Es ist das vorzüglichste Mittel der vorausgehenden Gnade (gratia praeveniens), vorzüglich, weil bereits in nuce teilhaftig am göttlichen Logos, der sich schöpferisch und somit auffindbar in der Wirklichkeit manifestiert hat ohne seine Absolutheit aufzugeben. Die natürliche Vernunft, verkündigt Kraft der Logik, Wahrheiten unserer Wirklichkeit. Diese Erkenntnisse unserer Wirklichkeit werden gekrönt und zum Ziel geführt mit den vom menschlichen Subjekt nicht selbst postulierbaren Wahrheiten des christlichen Credos.  Die Plausibilisierung des christlichen Glaubens durch die natürliche Vernunft  ist ein fruchtbarer, weil am göttlichen Logos teilhaftigen, Boden für die gratia praeveniens und eine Bekräftigung des schöpferischen Verhältnisses von Gott und Welt.

2 Responses


  • Anonymous // // Reply

    Credo ut intelligam
    Darauf plädiert Barth in allen seinen Schriften. Persönlich verstehe ich das nicht als Geringschätzung, sondern als Platzverweis. Unser Verstand kann uns nicht zur erkenntnis bringen, alleine der Glaube vermag das, welcher schlussendlich wieder im Verstand mündet.
    Aber sehr spannender und bereichender Beitrag, vielen Dank!

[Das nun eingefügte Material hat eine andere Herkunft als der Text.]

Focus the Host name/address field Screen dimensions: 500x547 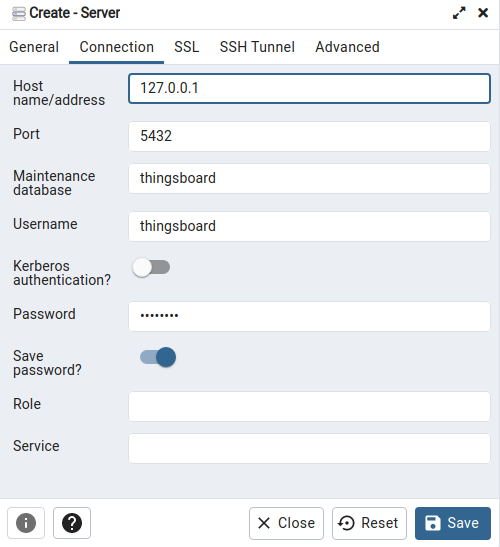(x=309, y=88)
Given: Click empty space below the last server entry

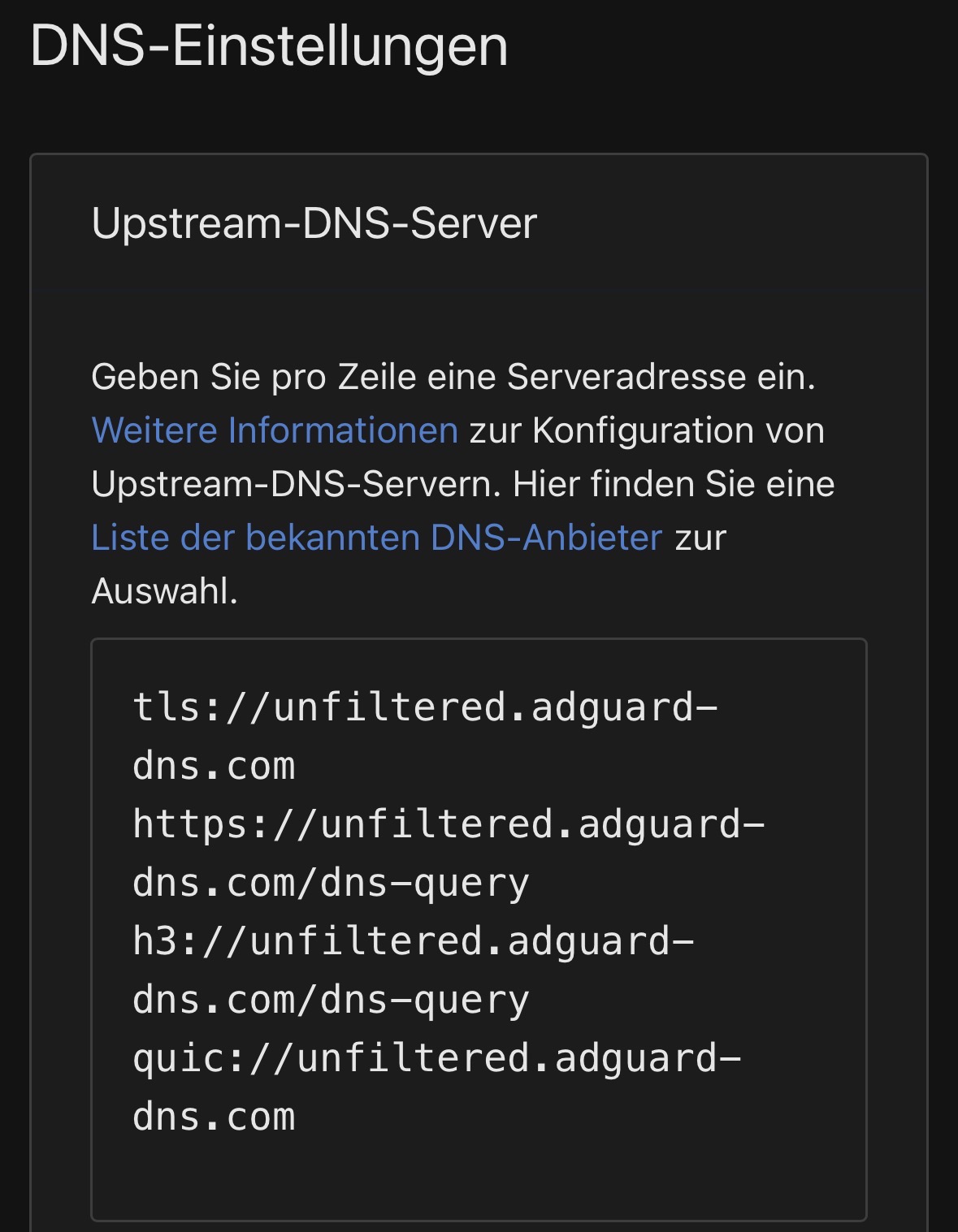Looking at the screenshot, I should pyautogui.click(x=478, y=1178).
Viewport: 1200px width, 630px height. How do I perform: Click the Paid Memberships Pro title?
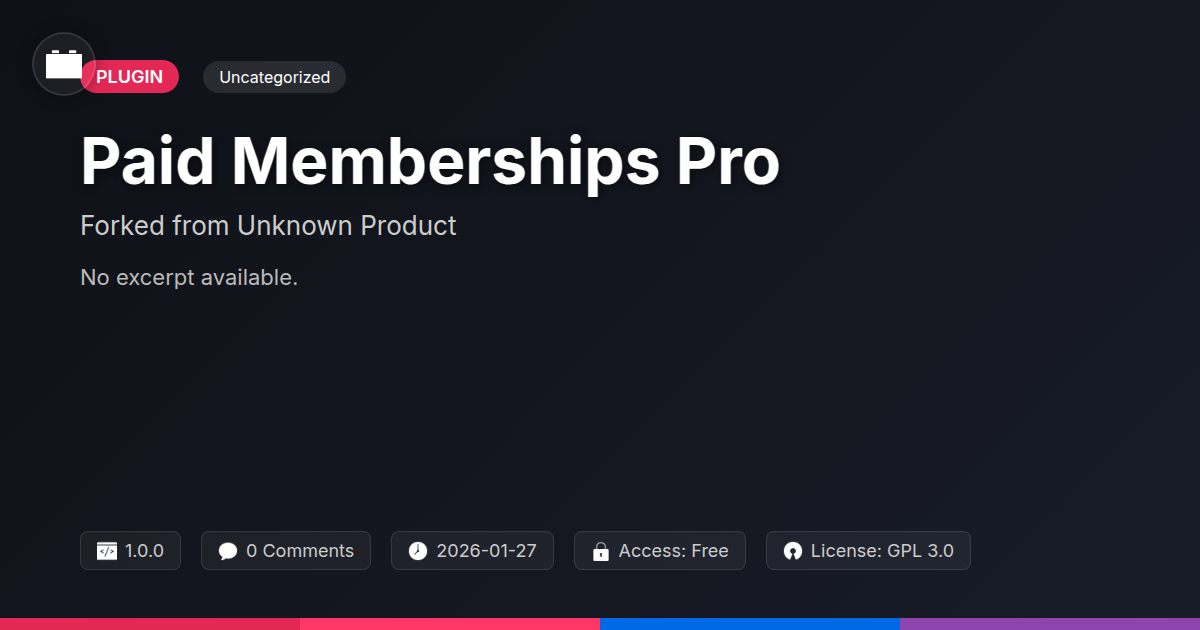(429, 161)
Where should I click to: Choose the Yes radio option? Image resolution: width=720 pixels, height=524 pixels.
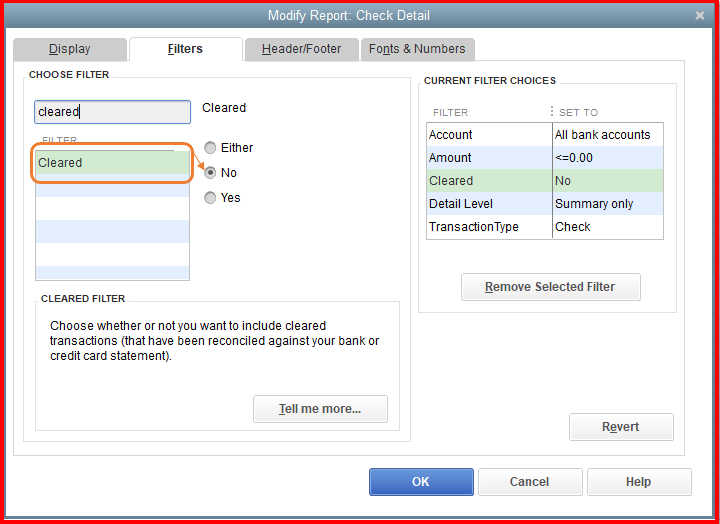point(210,198)
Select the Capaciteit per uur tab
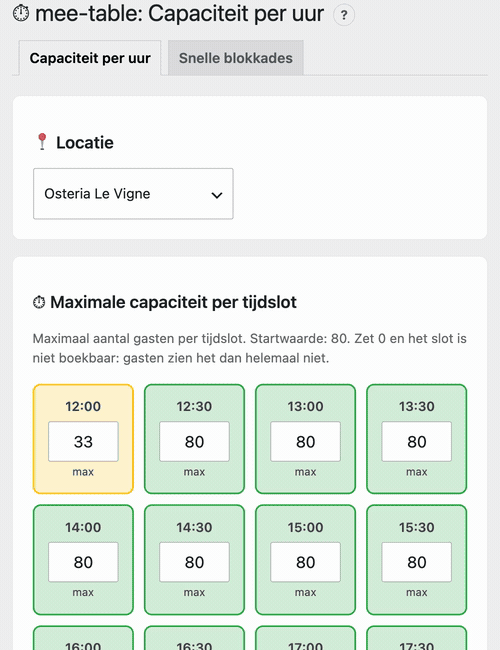Screen dimensions: 500x650 point(90,58)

    • Anonymous // // Reply

      Vielen Dank! Ja, der Kommentar soll keine grundsätzliche Kritik an Barth darstellen. Ich bin Barth sehr zugeneigt und ihm näher als den meisten anderen Theologen der Neuzeit. Habe den Kommentar in Auseinandersetzung mit Barths “Fides quaerens intellectum” verfasst, das ich inhaltlich fast unbestechlich finde. Fast, das heisst, bis auf diesen Punkt, den ich im Text anspreche. Ich gehe einfach etwas mehr in Richtung Brunner und wollte aufzeigen, dass Apologetik seinen Platz hat und wichtige Aufgaben erfüllen kann.